«Nous avons beaucoup de choses à reprocher à la France dans le génocide contre les Tutsi en 1994. Nous sommes prêts à aller jusqu’au bout », a déclaré, mercredi, à Anadolu le ministre de la Justice, Johnston Busingye.

La Commission Nationale pour la Lutte contre le Génocide (CNLG) a publié, lundi, un rapport épinglant 22 officiers supérieurs de l’armée française pour leur rôle dans le génocide de 1994 au Rwanda.
«Nous avons beaucoup de choses à reprocher à la France dans le génocide contre les Tutsi en 1994. C’est elle qui veut que nos relations soient un perpétuel recommencement.

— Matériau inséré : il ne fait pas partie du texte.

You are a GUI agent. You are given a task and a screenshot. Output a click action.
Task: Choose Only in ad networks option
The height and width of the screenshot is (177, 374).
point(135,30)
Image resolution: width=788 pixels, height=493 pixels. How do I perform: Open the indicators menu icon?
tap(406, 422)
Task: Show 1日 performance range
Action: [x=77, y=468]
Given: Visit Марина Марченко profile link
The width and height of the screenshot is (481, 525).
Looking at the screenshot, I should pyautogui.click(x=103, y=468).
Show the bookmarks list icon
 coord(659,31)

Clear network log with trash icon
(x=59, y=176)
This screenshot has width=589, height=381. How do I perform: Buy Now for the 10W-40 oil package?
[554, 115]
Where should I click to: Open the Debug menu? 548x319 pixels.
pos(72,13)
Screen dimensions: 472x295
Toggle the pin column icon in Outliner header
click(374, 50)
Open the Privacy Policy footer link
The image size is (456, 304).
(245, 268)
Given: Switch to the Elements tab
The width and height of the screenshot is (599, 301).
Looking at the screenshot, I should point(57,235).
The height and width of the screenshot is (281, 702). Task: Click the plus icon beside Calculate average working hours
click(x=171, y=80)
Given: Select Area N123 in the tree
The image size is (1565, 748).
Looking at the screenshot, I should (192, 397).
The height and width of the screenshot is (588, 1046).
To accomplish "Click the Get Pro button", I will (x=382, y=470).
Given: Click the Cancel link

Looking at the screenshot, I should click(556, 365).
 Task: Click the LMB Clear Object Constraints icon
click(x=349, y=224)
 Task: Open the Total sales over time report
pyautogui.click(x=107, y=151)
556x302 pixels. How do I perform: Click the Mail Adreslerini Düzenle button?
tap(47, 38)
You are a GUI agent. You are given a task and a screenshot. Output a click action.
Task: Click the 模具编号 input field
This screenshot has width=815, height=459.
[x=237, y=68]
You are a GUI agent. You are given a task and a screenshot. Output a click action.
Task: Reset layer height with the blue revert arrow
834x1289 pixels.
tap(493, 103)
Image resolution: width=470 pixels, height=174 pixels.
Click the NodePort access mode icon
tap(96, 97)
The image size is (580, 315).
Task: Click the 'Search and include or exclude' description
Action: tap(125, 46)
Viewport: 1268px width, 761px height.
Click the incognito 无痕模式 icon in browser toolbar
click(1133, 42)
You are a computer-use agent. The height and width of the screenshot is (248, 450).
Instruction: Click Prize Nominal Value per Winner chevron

En tout cas ça sera un long feuilleton judiciaire entre nos deux pays. Nous sommes prêts à aller jusqu’au bout », a déclaré, mercredi, à Anadolu le ministre rwandais de la Justice, Johnston Busingye.
Ce haut responsable rwandais s’est exprimé à la suite de la publication, lundi, par la Commission Nationale pour la Lutte contre le Génocide (CNLG), d’un rapport épinglant 22 officiers supérieurs de l’armée française pour leur rôle dans le génocide de 1994 au Rwanda. Il s’agit surtout des généraux Jacques Lanxade et Christian Quesnot qui étaient des chefs d’état-major de l’ancien président français François Mitterrand.

«Cette fois-ci, nous avons décidé d’élucider le rôle des militaires français coupables, impliqués dans la planification et l’exécution du génocide. Jacques Lanxade a visité le Rwanda en 1991, on l’a alors informé des massacres commis par les Forces Armées Rwandaises (FAR), mais il a maintenu la présence des instructeurs français, qui facilitaient les opérations des FAR, dans plusieurs endroits victimes de ces massacres », a affirmé à Anadolu Jean Damascène Bizimana, Secrétaire exécutif de la CNLG.

Depuis la fin du génocide en 1994, le Rwanda a produit des rapports sur l’implication de la France dans l’attentat du 6 avril 1994, perpétré contre le président du Rwanda, Juvénal Habyarimana. Le premier document fut dirigé et publié en 2008 par le défunt sénateur Rwandais Mucyo. Le second date de 2010 et était l’œuvre du juge Jean Mutsinzi.

Entre 1990 et 1994, la France a apporté un soutien militaire, financier et diplomatique au gouvernement rwandais avant et pendant le génocide des Tutsi déclenché par l’assassinat du président Habyarimana, selon des rapports rwandais.

L’impact de ce soutien sur le génocide fait encore l’objet de vives controverses, en particulier entre les gouvernements français et rwandais, et au sein de la société française.

Le gouvernement français a jusqu’à présent rejeté toute responsabilité dans le génocide, tout en admettant à partir de novembre 2007 que des « erreurs politiques» avaient pu être commises, empêchant de prévenir ou d’arrêter le génocide.